Records →
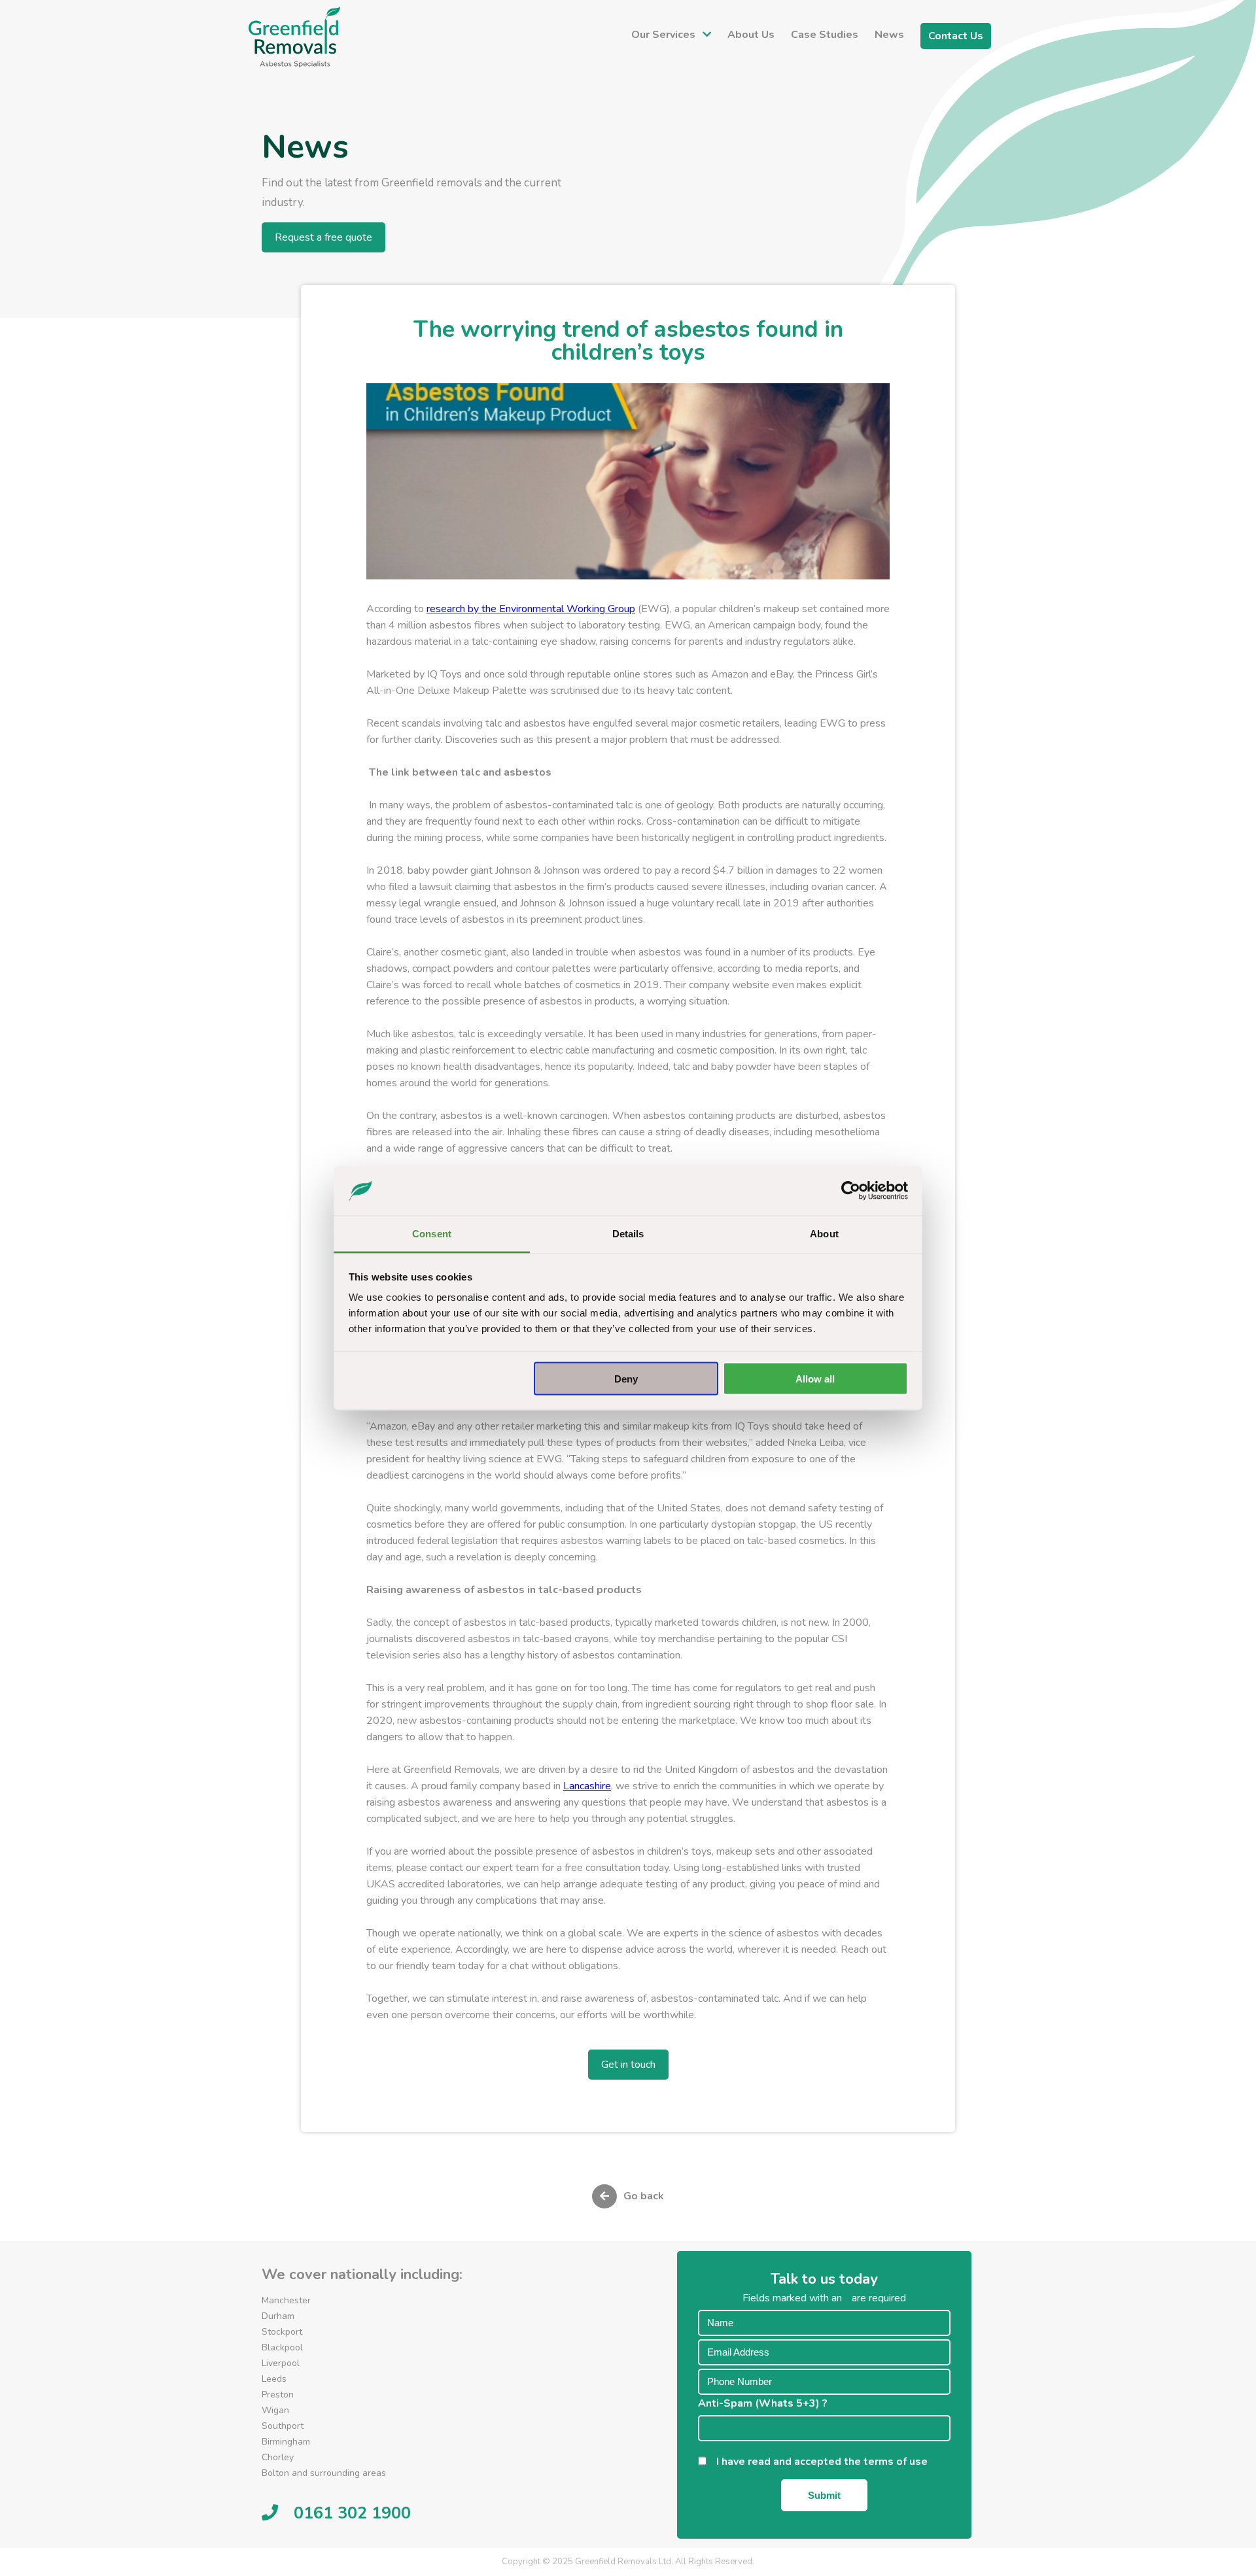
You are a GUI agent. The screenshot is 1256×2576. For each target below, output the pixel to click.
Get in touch (628, 2064)
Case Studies (824, 34)
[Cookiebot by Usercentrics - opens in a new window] (851, 1191)
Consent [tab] (431, 1233)
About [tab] (824, 1233)
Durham (278, 2316)
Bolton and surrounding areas (324, 2473)
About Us (751, 34)
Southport (283, 2426)
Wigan (275, 2410)
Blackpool (282, 2347)
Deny (626, 1378)
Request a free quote (323, 237)
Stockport (282, 2332)
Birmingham (286, 2441)
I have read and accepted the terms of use (825, 2461)
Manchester (286, 2300)
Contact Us (955, 36)
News (889, 34)
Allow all (815, 1378)
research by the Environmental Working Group (531, 609)
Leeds (274, 2379)
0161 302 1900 (352, 2513)
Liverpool (281, 2363)
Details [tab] (628, 1233)
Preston (278, 2394)
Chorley (278, 2457)
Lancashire (587, 1786)
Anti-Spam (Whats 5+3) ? (766, 2403)
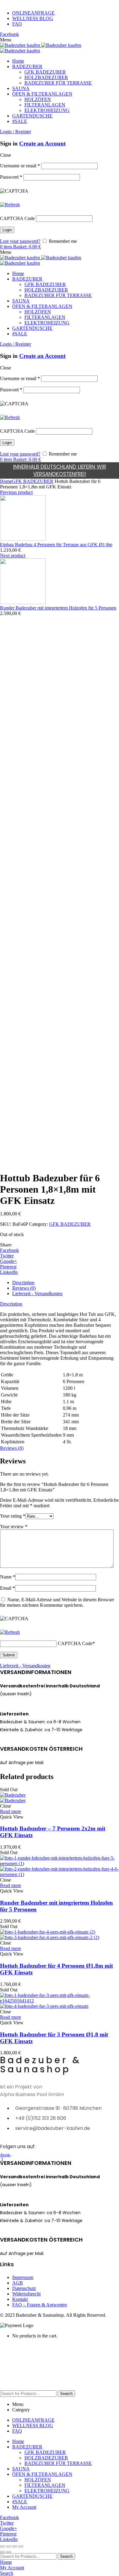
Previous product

The problem →
Exact wording is required throughout: write out all the records, but no pictures.

Answer space →
You are a GUI agent. The screenshot is 1256×2576. For each target below, output the pixel to click.
Get in touch (628, 2064)
Case Studies (824, 34)
[Cookiebot by Usercentrics - opens in a new window] (851, 1191)
Consent [tab] (431, 1233)
About [tab] (824, 1233)
Durham (278, 2316)
Bolton and surrounding areas (324, 2473)
About Us (751, 34)
Southport (283, 2426)
Wigan (275, 2410)
Blackpool (282, 2347)
Deny (626, 1378)
Request a free quote (323, 237)
Stockport (282, 2332)
Birmingham (286, 2441)
I have read and accepted the terms of use (825, 2461)
Manchester (286, 2300)
Contact Us (955, 36)
News (889, 34)
Allow all (815, 1378)
research by the Environmental Working Group (531, 609)
Leeds (274, 2379)
0161 302 1900 (352, 2513)
Liverpool (281, 2363)
Details [tab] (628, 1233)
Preston (278, 2394)
Chorley (278, 2457)
Lancashire (587, 1786)
Anti-Spam (Whats 5+3) ? (766, 2403)
Previous product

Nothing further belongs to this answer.